- 4 years ago
- Wedding: July 2015
Bees – I don’t know if any of you girls feel this way, but you feel like you have so little free time in your life that you just have limited time for people in your life? I’m basically gone roughly 11 hours a day from hoome. My commute is a total of 2-2.5 hours every day. When I get home, I don’t always relax, I have things to do and chores to do. So I basically have 2 days (Saturday and Sunday) a week to well, breathe and relax, and I get frustrated when I feel like I have spend too much of those precious days doing stuff or hanging out with the same people. For example, this past weekend, I had my nephew with me from Saturday afternoon to late Sunday morning. He’s a really good kid, but I got tired from it. Frankly, I’m not kid friendly. Then my sister was hoping we can hang out again this coming weekend, but I don’t want to, because I feel like I have spent enough time with him and can do without seeing him again this weekend. I think she understands that I have a crazy busy weekend (DH’s birthday and am hosting a Super Bowl party), but said it a few times that she wish they can see me.

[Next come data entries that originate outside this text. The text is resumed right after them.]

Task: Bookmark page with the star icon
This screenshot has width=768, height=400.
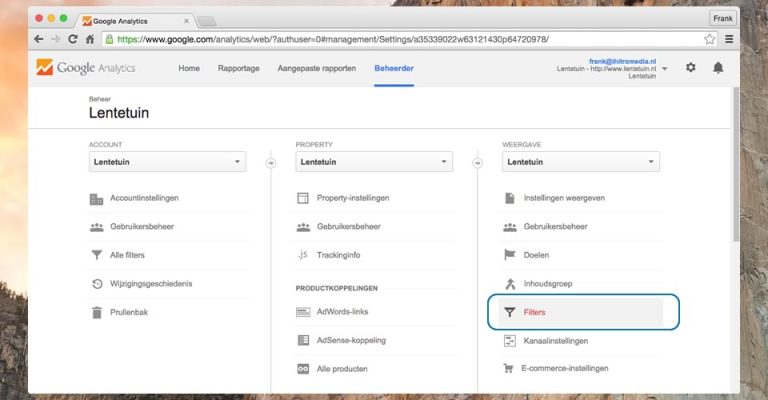Action: click(x=709, y=39)
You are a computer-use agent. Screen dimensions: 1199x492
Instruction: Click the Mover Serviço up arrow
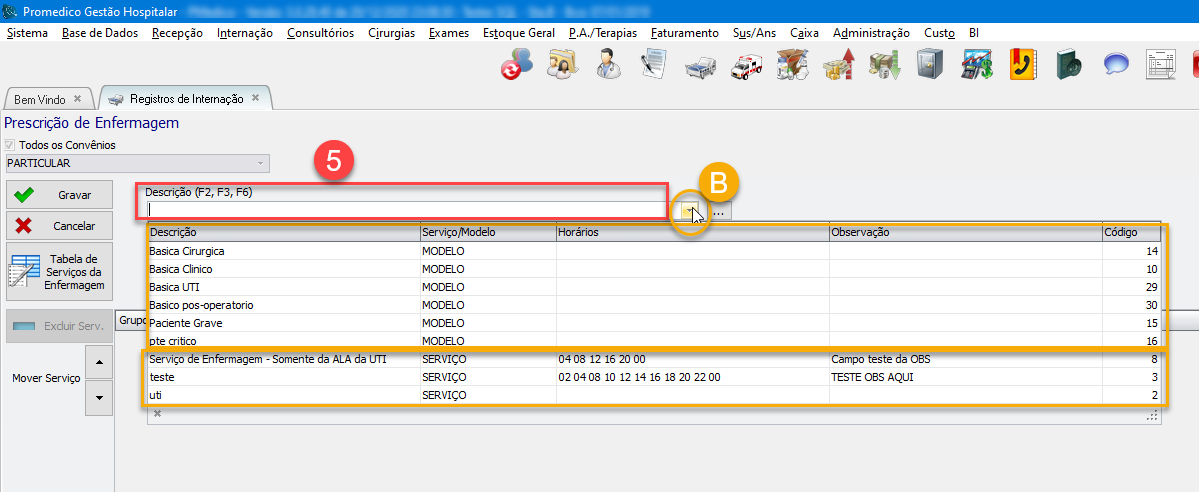pyautogui.click(x=97, y=361)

Then I tried to make a compromise and said maybe we can meet up for a brunch in between us on Sunday. She already had brunch plans and suggested that I just take my nephew to brunch alone. I didn’t want to do that, because again, I technically wanted to spend most of Sunday afternoon, getting ready for Super Bowl, not get my nephew, take him to brunch and wait around until my sister can get him again. And with DH’s bday, I was hoping that it would be just limited to Saturday night, dinner and then drinks with friends. However, his brother planned a surprise dinner and drinking at bars for him on Friday, telling me after the fact. I feel like any wife would be happy about that, but I’m again frustrated, because I was planning to run a lot of errands on Friday, which have to get done before Sunday, so I’m pushing them off to Saturday afternoon and canceling my doctor appointments on Saturday. DH is also rounding up his friends for more drinking on Saturday night, because he doesn’t know about the Friday night plans, and I foresee it being a late night on Saturday. I feel like any wife would be more than happy to spend lots of time, celebrating their husband’s bday, but I’m not. I really do feel like a selfish and bad wife. However, I just can’t help it.